For two relevent paragraphs, see after my sig.  So, it wasn't quite over a
weekend.  I phrased it that way more for effect.  And personally, I've
always appreciated that the unix we know and love, while originally a
video game machine, was first put to use as a word processor, thus setting
off a long tradition of Unix being really good with processing long and or
complex documents.  Many software development houses with their 500 page
Word design documents would do well to pay attention to the Original Unix
usage, and to the work of the guy who is writing "The Art of Computer
Programming" (name slipped my memory.  I know it should be embarassingly
obvious...).



--
Joshua Boyd

Also during 1969, Thompson developed the game of `Space Travel.' First
written on Multics, then transliterated into Fortran for GECOS (the
operating system for the GE, later Honeywell, 635), it was nothing less
than a simulation of the movement of the major bodies of the Solar System,
with the player guiding a ship here and there, observing the scenery, and
attempting to land on the various planets and moons.
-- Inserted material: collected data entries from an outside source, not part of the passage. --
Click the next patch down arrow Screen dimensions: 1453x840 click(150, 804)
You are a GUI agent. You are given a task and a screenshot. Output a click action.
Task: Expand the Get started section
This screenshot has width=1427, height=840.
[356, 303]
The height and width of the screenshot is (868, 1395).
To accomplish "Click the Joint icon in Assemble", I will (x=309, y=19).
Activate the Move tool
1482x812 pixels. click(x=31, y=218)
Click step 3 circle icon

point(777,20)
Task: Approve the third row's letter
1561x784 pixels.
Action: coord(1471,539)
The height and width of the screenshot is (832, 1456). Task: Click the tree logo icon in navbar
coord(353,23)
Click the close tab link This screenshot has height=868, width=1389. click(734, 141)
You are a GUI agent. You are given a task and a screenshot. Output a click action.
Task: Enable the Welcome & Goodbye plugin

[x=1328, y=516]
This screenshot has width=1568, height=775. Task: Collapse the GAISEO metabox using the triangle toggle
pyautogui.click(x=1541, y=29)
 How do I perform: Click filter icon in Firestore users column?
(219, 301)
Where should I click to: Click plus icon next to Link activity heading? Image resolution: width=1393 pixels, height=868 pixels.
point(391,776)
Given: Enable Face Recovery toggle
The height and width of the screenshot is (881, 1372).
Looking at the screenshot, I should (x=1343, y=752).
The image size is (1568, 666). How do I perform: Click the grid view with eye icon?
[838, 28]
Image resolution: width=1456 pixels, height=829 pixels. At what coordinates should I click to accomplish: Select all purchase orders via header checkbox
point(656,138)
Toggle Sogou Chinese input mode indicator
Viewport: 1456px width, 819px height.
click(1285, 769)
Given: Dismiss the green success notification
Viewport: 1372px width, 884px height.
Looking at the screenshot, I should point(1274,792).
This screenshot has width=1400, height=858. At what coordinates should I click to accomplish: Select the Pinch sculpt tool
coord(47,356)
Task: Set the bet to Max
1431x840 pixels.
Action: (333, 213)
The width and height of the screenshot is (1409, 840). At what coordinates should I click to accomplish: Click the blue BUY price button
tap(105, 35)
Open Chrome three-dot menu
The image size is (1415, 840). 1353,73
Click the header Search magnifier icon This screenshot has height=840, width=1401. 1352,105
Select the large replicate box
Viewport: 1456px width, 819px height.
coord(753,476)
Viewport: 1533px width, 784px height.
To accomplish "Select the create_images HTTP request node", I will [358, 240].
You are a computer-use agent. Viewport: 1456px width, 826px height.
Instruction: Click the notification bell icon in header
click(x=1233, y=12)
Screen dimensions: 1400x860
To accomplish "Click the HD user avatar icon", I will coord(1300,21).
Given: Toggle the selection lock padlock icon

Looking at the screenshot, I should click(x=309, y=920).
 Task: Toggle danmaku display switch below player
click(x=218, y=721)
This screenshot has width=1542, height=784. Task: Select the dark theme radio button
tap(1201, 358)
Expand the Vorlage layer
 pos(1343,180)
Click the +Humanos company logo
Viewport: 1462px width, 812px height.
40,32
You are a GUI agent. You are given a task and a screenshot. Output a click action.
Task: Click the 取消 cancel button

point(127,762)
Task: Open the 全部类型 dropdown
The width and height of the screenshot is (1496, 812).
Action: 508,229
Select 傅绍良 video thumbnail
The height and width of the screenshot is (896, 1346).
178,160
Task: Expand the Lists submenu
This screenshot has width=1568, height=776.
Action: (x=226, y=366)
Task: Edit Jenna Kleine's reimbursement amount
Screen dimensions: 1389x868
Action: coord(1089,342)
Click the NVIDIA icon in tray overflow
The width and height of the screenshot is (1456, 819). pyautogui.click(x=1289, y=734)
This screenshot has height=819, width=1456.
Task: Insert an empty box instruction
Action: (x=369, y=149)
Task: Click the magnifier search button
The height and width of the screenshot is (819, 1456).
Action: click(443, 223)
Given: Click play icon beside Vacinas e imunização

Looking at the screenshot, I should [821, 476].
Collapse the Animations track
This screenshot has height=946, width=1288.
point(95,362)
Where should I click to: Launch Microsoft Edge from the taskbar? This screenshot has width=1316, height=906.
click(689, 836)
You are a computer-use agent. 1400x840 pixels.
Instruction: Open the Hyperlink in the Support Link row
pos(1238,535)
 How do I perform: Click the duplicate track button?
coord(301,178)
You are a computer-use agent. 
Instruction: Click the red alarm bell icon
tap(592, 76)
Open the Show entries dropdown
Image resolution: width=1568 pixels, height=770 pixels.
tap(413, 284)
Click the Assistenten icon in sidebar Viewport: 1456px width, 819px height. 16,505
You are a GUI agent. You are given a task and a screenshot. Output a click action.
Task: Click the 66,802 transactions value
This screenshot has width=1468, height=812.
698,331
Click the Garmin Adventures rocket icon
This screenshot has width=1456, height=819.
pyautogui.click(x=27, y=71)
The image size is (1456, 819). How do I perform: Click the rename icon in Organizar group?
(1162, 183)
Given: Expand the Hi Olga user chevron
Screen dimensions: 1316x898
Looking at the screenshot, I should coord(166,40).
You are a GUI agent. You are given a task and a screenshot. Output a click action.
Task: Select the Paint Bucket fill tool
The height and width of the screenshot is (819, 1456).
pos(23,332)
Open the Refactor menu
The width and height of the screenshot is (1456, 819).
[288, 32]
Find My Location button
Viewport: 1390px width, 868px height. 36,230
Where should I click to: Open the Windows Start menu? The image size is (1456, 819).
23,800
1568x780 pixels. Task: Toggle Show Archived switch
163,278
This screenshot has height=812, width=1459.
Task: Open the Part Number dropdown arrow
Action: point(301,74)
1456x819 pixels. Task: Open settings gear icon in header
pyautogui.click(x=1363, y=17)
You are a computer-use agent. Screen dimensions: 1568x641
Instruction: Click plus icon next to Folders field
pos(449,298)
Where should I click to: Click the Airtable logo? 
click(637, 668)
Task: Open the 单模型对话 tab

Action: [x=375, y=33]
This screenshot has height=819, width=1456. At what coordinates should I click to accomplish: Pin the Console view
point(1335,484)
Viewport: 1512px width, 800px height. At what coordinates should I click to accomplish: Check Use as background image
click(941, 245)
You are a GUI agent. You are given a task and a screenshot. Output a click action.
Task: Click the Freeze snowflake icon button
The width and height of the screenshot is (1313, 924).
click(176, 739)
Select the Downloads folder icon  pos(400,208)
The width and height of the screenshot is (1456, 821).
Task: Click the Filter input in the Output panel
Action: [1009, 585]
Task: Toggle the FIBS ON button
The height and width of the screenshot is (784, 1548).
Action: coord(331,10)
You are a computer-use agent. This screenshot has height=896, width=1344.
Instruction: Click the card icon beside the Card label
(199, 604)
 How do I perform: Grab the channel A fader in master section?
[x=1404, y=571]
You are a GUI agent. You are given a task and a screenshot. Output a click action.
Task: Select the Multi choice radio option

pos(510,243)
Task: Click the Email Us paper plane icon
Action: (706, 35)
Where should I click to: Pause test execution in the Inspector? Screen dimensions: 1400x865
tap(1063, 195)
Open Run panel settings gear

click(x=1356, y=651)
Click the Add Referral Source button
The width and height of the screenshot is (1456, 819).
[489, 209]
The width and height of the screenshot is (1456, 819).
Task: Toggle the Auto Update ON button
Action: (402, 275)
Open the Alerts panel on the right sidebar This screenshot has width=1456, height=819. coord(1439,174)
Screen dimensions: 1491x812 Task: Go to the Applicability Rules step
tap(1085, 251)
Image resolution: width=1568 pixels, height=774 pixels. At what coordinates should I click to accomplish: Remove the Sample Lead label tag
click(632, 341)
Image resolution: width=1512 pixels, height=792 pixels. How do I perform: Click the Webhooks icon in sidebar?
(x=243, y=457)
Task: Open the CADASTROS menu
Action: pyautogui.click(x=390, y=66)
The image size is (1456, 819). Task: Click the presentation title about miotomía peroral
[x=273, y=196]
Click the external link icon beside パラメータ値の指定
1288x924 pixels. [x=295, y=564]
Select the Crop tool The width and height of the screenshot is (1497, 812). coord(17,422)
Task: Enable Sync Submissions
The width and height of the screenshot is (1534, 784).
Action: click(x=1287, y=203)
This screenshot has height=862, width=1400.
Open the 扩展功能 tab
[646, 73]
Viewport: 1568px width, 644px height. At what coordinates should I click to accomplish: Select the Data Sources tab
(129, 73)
The GECOS version was
unsatisfactory in two important respects: first, the display of the state
of the game was jerky and hard to control because one had to type commands
at it, and second, a game cost about $75 for CPU time on the big computer.
It did not take long, therefore, for Thompson to find a little-used PDP-7
computer with an excellent display processor; the whole system was used as
a Graphic-II terminal. He and I rewrote Space Travel to run on this
machine. The undertaking was more ambitious than it might seem; because we
disdained all existing software, we had to write a floating-point
arithmetic package, the pointwise specification of the graphic characters
for the display, and a debugging subsystem that continuously displayed the
contents of typed-in locations in a corner of the screen. All this was
written in assembly language for a cross-assembler that ran under GECOS
and produced paper tapes to be carried to the PDP-7. 

Space Travel, though it made a very attractive game, served mainly as an
introduction to the clumsy technology of preparing programs for the PDP-7.
Soon Thompson began implementing the paper file system (perhaps `chalk
file system' would be more accurate) that had been designed earlier. A
file system without a way to exercise it is a sterile proposition, so he
proceeded to flesh it out with the other requirements for a working
operating system, in particular the notion of processes. Then came a small
set of user-level utilities: the means to copy, print, delete, and edit
files, and of course a simple command interpreter (shell). Up to this time
all the programs were written using GECOS and files were transferred to
the PDP-7 on paper tape; but once an assembler was completed the system
was able to support itself. Although it was not until well into 1970 that
Brian Kernighan suggested the name `Unix,' in a somewhat treacherous pun
on `Multics,' the operating system we know today was born.